Railway roundhouse in Changhua City, Changhua County, Taiwan

Changhua Roundhouse (彰化扇形車庫 (Zhānghuà Shànxíng Chēkù)) is a railway roundhouse operated by Taiwan Railway (TR) in Changhua City, Changhua County, Taiwan. The roundhouse is located directly north of Changhua railway station. Built in 1922, it is the only surviving railway roundhouse in Taiwan.

== Overview ==
Changhua Roundhouse is composed of twelve stalls for trains surrounding a turntable. The roundhouse is still operational and houses many historical trains on a rotating basis: as of October 2020, the roundhouse currently displays two steam locomotives: CK124, a CK120 locomotive, and DT668, a DT650 locomotive.
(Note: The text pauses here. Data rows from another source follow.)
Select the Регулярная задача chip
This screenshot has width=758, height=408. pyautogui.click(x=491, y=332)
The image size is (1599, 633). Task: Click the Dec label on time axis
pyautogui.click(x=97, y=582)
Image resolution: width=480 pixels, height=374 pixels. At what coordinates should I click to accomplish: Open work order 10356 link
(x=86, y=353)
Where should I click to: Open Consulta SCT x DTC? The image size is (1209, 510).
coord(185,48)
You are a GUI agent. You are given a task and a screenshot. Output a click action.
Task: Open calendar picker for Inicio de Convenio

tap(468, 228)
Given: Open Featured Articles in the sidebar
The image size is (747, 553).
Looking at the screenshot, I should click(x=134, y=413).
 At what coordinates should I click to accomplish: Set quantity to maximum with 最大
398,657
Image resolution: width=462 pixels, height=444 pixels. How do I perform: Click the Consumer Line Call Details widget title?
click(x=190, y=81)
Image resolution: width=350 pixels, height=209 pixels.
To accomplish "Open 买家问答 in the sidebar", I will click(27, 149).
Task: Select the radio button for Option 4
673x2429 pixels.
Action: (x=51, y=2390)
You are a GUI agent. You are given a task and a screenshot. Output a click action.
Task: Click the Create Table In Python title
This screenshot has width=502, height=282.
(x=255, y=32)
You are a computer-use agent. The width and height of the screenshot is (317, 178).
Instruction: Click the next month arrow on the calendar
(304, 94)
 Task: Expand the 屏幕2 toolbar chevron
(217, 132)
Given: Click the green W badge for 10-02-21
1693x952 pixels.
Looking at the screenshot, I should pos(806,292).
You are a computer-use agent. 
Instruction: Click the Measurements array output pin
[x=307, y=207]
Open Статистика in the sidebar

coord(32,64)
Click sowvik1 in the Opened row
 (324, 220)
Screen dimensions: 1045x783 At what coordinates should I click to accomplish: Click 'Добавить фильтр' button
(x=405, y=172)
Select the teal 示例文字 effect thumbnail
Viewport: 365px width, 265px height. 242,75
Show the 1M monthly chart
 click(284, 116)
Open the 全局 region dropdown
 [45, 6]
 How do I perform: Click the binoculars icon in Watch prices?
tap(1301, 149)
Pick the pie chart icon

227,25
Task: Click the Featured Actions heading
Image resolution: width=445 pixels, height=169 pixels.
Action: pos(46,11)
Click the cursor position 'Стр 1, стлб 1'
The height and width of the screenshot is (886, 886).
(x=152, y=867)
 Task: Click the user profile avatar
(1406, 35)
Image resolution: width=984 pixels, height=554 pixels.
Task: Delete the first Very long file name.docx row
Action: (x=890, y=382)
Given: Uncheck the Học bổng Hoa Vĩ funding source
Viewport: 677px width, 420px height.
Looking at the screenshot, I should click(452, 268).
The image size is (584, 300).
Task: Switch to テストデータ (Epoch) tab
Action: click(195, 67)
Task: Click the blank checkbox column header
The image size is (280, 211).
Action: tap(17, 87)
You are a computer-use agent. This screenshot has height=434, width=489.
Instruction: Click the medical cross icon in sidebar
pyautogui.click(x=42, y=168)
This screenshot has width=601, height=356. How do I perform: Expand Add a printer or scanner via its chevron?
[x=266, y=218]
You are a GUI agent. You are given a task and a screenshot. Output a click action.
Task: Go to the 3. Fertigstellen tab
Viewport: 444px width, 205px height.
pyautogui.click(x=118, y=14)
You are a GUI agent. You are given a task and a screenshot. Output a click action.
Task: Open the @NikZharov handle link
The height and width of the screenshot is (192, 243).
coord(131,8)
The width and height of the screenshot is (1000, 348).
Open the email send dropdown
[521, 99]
Changhua Roundhouse is still operational and is used for maintenance of locomotives, but visitors are allowed to enter for free.

== History ==
Changhua Roundhouse was completed in October 1922 (Taishō 11) during Japan's rule over Taiwan, and its opening coincided with the Coastal Line section (Zhunan to Changhua) of the West Coast Line. Originally, the building had six stalls; this was increased to eight stalls in 1923, ten stalls in 1924, and twelve stalls in 1933. Allied forces bombed the roundhouse during World War II, causing damage to stalls 5 and 6. With the introduction of the R20 diesel locomotive in 1970, stalls 1 to 7 were fitted with platforms for their maintenance. Then, when the E100 electric locomotive arrived in 1980, stalls 1 and 2 were also fitted to support maintenance for electric trains.

Originally, Taiwan had five other railway roundhouses, but all of the other ones were demolished. In 1994, Changhua Roundhouse was also planned to be demolished to build a larger depot, but due to local pushback, the plan was never carried out. The depot was built south of Changhua railway station instead. On 25 October 2000, Changhua Roundhouse was protected as a county-designated monument. The rationale highlighted the building's "unique architecture" and "significance in Taiwanese railway history".

In 2015, the Changhua County Government proposed elevating the train tracks running through Changhua City, which would cut off the Roundhouse from the rest of the railway network.